Sensitivities of human glioma cell lines to interferons and double-stranded RNAs individually and in synergistic combinations

Abstract

The antiproliferative effects of human interferons (IFNs) and double-stranded RNAs (dsRNAs) were studied in five human glioma cell lines. Dose response curves were generated over a 72 hour treatment period. The concentration of interferon or double-stranded RNA necessary to produce a 50% antiproliferative response (GI50) was calculated by linear regression analysis. Two cell lines were more sensitive to IFN-beta than to IFN-alpha, one cell line was more sensitive to IFN-alpha than to IFN-beta and two cell lines had approximately equal sensitivities to both interferons. All cell lines showed some sensitivity to either IFN-alpha or IFN-beta. IFN-gamma had no antiproliferative effect on any of the cell lines.
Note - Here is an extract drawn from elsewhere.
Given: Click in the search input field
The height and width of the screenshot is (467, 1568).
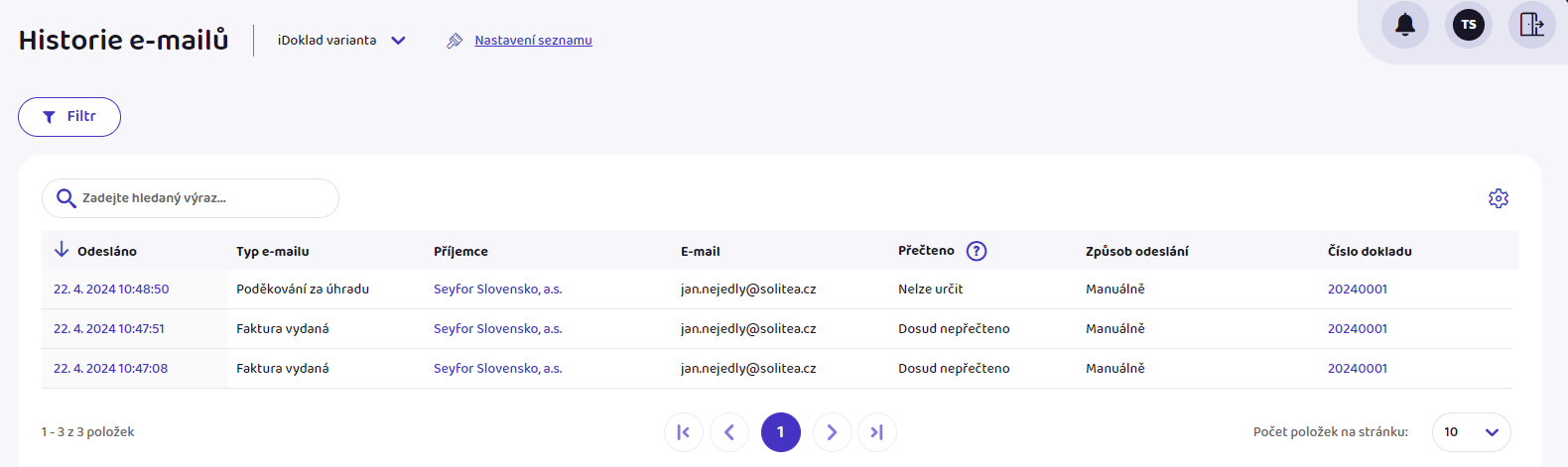Looking at the screenshot, I should pos(191,198).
In addition, only one of the cell lines displayed sensitivity to dsRNA, in which the response to poly(I).poly(C) was greater than that to a mismatched analogue of poly(I).poly(C), r(I)n.r(C12,U)n (Ampligen). There was no correlation between the sensitivities to type I IFNs (alpha and beta), type II IFN (gamma) or the dsRNAs. The antiproliferative effect of combinations of IFNs, or IFNs and Ampligen, was studied in one of the cell lines. A significant synergistic antitumor effect was seen with all of the IFN/Ampligen combinations (p less than 0.02), including IFN-gamma/Ampligen, even though these cells were resistant to IFN-gamma alone. Synergy was also seen in the IFN-alpha/IFN-gamma (p less than 0.02) and IFN-beta/IFN-gamma (p less than 0.05) combinations. The IFN-alpha/IFN-beta combination gave an additive antitumor effect. These results indicate that IFN-alpha and IFN-beta alone or combinations of type I IFNs, type II IFNs and Ampligen can be effective in inhibiting the growth of glioma cells.